The XM website itself sheds a little more light on the subject. No, a meteor didn't smash into one of its satellites. It wasn't sabotage by disgruntled Opie and Anthony fans.

"The problem occurred during the loading of software to a critical component of our satellite broadcast system, which resulted in a loss of signal from one of our satellites. We expect normal service to resume midday today (eastern daylight time)."

Ahhh, let's blame the nerds then. And let's hear it for the "slow creep" as "early Tuesday morning" becomes "midday" for when normal service will resume. Which is funny only because a Reuters story yesterday quoted Chance Patterson -- the vice president of corporate affairs at XM and a great guy whom I have had the pleasure of speaking with -- as saying that the company expected to return to normal service levels by last night.

The proclamation of degradation
Companies are run by humans. Humans make mistakes. However, that didn't stop XM shares from opening lower today, with some media reports pointing out how a prolonged outage would hurt XM in terms of user cancellations.

I don't necessarily buy that. I pay far more for my cable television and broadband access and get momentary outages all the time. Customers are always welcome to call for outage credits, but you don't see a wave of cancellations when companies like Cablevision (NYSE:CVC) or DirecTV (NYSE:DTV) get buggy.

This is raising churn concerns because of the unfortunate timing of the mishap. Degradation took on a whole new meaning last week, when XM dished out a 30-day suspension to The Opie & Anthony Show after the company felt that the rowdy morning show hosts weren't taking an apology seriously after their questionable comments on the air.

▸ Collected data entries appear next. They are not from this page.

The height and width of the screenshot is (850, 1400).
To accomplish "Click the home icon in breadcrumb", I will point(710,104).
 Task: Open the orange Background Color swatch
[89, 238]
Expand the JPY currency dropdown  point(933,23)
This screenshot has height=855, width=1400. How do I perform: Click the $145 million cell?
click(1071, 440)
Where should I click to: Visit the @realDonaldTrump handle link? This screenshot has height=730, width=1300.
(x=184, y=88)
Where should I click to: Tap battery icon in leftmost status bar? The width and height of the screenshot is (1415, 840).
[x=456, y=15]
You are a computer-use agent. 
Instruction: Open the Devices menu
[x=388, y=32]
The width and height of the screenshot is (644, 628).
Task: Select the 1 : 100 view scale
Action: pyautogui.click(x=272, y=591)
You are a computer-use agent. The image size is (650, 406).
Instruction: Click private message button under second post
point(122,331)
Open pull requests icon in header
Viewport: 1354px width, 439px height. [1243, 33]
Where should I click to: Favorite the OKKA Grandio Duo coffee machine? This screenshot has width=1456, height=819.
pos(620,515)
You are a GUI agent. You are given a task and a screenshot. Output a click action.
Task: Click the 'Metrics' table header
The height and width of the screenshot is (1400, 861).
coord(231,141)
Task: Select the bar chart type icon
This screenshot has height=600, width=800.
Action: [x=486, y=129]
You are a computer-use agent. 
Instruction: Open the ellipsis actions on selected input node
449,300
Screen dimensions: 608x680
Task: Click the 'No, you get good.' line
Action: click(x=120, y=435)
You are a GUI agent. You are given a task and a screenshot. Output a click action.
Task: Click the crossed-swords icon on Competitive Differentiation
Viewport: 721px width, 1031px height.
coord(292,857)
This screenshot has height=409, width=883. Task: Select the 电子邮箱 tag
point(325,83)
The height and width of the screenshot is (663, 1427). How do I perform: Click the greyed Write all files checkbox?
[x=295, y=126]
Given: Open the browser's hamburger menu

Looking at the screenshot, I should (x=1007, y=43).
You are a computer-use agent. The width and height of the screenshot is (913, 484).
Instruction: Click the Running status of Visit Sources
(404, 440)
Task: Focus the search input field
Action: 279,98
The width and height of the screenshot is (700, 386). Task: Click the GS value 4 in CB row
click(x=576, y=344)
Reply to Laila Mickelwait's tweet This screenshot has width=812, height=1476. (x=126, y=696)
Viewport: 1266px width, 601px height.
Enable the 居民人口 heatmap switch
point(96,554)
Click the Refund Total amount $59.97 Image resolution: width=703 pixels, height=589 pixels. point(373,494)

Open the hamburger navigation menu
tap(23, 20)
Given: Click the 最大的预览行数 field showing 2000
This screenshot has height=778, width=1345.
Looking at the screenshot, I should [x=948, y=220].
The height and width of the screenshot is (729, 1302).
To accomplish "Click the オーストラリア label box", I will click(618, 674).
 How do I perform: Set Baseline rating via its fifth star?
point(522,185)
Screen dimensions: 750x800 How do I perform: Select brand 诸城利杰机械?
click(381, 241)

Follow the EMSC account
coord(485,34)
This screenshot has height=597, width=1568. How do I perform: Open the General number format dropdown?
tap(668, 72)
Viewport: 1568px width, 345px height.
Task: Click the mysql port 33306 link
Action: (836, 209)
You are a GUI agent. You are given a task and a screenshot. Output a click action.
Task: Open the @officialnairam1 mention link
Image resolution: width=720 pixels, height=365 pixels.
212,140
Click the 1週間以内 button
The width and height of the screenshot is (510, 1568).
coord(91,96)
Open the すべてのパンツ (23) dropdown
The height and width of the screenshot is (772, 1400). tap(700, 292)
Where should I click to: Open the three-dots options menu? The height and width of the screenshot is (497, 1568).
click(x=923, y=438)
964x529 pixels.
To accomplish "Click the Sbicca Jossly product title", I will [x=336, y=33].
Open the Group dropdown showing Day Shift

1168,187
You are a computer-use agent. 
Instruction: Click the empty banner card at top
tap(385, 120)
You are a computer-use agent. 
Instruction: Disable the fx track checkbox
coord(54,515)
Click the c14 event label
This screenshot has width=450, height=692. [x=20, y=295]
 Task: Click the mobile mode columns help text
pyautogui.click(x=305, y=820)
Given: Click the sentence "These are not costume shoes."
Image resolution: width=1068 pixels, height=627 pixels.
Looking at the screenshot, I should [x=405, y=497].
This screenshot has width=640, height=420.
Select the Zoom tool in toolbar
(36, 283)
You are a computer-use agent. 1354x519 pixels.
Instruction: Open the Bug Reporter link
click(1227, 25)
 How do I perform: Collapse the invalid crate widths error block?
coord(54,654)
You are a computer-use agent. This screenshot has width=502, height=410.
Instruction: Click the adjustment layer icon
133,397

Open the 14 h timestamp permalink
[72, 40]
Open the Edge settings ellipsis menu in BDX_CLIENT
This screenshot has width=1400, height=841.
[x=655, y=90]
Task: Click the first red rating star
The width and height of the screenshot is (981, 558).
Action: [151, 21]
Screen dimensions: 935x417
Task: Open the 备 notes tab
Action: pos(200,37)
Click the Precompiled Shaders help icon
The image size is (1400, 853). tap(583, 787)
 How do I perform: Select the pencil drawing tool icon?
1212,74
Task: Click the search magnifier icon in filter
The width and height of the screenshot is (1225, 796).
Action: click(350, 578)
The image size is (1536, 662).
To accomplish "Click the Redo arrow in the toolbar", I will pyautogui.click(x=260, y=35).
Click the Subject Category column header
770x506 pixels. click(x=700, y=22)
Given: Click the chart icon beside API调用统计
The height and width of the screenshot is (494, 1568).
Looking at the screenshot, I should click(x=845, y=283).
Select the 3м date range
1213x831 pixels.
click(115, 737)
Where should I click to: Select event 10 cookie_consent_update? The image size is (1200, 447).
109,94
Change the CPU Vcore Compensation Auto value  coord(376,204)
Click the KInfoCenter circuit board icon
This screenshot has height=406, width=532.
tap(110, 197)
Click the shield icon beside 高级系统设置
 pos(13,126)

This brings us to the XM customer promise. When XM announced plans to merge with rival Sirius Satellite Radio  (NASDAQ:SIRI), it issued a promise in the form of an open letter to its subscribers.

The promise boiled down to three things:

  • As long as you are an XM subscriber, your XM radio will continue to receive XM's great programming. And following the merger, we expect that these existing radios will be able to receive a mix of programming from both services to bring you even more choices.
  • XM's programming, including Major League Baseball, Oprah & Friends, Bob Dylan, Opie & Anthony, and commercial-free music channels, will not be interrupted by the merger. In the future, we will be able to offer the best of both companies' programming.
  • As the No. 1 satellite radio service, XM is committed to providing the highest-quality audio entertainment and customer service available today.   

This week's outage makes the first point ring hollow. The suspension of Opie & Anthony renders the second point moot. Online anecdotes of long wait times and subscriber retention tactics during last week's deluge of angry Opie & Anthony fans call into question the third part of the promise.

So what's left, really? The outage itself -- as long as it's an isolated incident that ends quickly -- is no big deal. Great companies have them all the time. Don't believe me?

  • Research In Motion's (NASDAQ:RIMM) BlackBerry suffered an email outage for several hours last month.
  • Google (NASDAQ:GOOG) made headlines because of a brief outage two years ago.
  • If you're an old-time dot-commer like me, you'll remember the 19-hour service outage at AOL in 1996 and the longer eBay (NASDAQ:EBAY) downtime three years later.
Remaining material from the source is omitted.